15 Août 2018 , Rédigé par patricks Publié dans #VOYAGE DANS LE TEMPS

N’étant pas à la retraite, je ne peux suivre la cadence que je mène pendant les vacances pour rédiger les articles sur le blog (faits près un mois à l’avance).

Il est fastidieux de chaque soir mettre en ligne un article, aussi hier ais-je groupé la période du 15 au 19 août pour reprendre un peu d’avance. Et soigner les articles à venir.

Revenons au 20 août 1973.

A part « Fortune », si j’ai eu un poste de télévision, je n’aurais rien regardé d’autre. A propos de la vedette de ce feuilleton, le comédien belge Pierre Michaël (1932-2001), je ne me souviens de l’avoir vu que dans ce feuilleton-là. Dans « Fortune », Pierre Michaël est Johan Sutter, son épouse Anne est interprétée par Françoise Giret (1929-2003) qui à l’époque était sa véritable épouse dans la vie. Françoise sera l’une des vedettes du feuilleton de l’automne 1973 dont je parlerai en détail, « Ton amour et ma jeunesse », avec Daniel Sarky et Danièle Volle, et dans lequel un rôle aurait convenu à merveille à Muriel Baptiste, mais fut hélas confié à une autre, Françoise Petit, à la carrière éphémère (9 rôles).

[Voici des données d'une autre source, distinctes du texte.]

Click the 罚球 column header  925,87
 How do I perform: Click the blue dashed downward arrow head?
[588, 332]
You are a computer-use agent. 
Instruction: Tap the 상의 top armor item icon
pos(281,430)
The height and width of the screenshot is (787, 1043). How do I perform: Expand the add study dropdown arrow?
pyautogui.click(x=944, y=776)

Françoise Giret était un de ces visages sur lesquels vous ne savez mettre un nom et reconnaissez immédiatement, tant elle a tenu de seconds rôles. Dans « Les Rois maudits », elle ne croise pas Muriel puisqu’elle apparaît dans le sixième et dernier épisode en épouse de Robert d’Artois/Jean Piat. On l’a vue dans « Les barbouzes », « Les aventures de Lagardère » avec Jean Piat, « Les cinq dernières minutes », « Le cri du cormoran le soir au-dessus des jonques », « Les nouvelles aventures de Vidocq » avec Claude Brasseur », « Les enquêtes du commissaire Maigret » avec Jean Richard, « Aux frontières du possible » avec Pierre Vaneck en improbable espionne masseuse kinésithérapeute Olga Vertaut dans l’épisode « L’homme radar » très spectaculaire, « Les caïds » avec Serge Reggiani, avant de se consacrer au théâtre à la fin des années 70, car on ne la demandait plus au cinéma et à la télévision. Elle a tout de même laissé un héritage de 53 rôles filmés. Sa carrière au théâtre s’étend de 1961 à 1986.

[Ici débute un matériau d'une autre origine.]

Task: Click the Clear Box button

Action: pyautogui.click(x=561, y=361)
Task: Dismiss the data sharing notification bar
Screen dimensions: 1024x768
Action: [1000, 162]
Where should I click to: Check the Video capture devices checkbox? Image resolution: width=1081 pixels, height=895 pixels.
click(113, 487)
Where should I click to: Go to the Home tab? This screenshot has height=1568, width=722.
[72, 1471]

Mais comme Muriel, elle n’a jamais, en dehors du métier, accédé à la célébrité. En 2018, si vous demandez autour de vous qui était Françoise Giret, il y a peu de chances que l’on vous réponde. Sans lui manquer de respect, ce n’était pas ce que l’on appelle « une jolie fille », et on lui a donné des rôles de personnages secondaires. Généralement, des femmes sans histoires, comme tout le monde.

Depuis 1980, le 20 août est synonyme de la mort de Joe Dassin. Cet été 1973,  il avait pris un « bide » avec « Je t’aime, je t’aime », un 45t passé inaperçu. Avec sur la face B, « La chanson des cigales », chanson enregistrée avec de vraies cigales.

Les forêts de Bagnoles de l’Orne continuaient de m’enchanter, et j’adorais aller au syndicat d’initiative de Tessé La Madeleine, où se trouvait dans un cadre une immense photo du pont de Tancarville, je la contemplais, il y avait écrit en dessous : « Une des ces architectures qui font le prestige d’une époque ».

Il est bien dommage que Muriel n’ait jamais su qu’elle ait inspiré, même aujourd’hui par-delà la mort, une telle passion. Je suis né trop tard pour pleinement bénéficier de sa carrière, imaginons que j’ai eu quelques années de plus, j’aurais pu la voir au théâtre dans « Tchao », je ne cite volontairement pas « Gigi » puisque c’est « La princesse du rail » en 1967 qui est à l’origine d’une passion d’abord pour Annunciata qui a ensuite glissé vers Muriel Baptiste tout court, sans que je connaisse la femme qui se cachait derrière, Yvette.

Ah, si je pouvais retourner dans le passé, être plus mûr et plus âgé, je crois que je serais heureux de retrouver Muriel. 1973 était une époque bien plus heureuse que 2018. C’était les trente glorieuses, et il me semble que tout le monde était heureux, dans un monde moins moderne, plus naïf, mais qui côté fiction (télévision et cinéma) était qualitativement bien meilleur que celui d’aujourd’hui.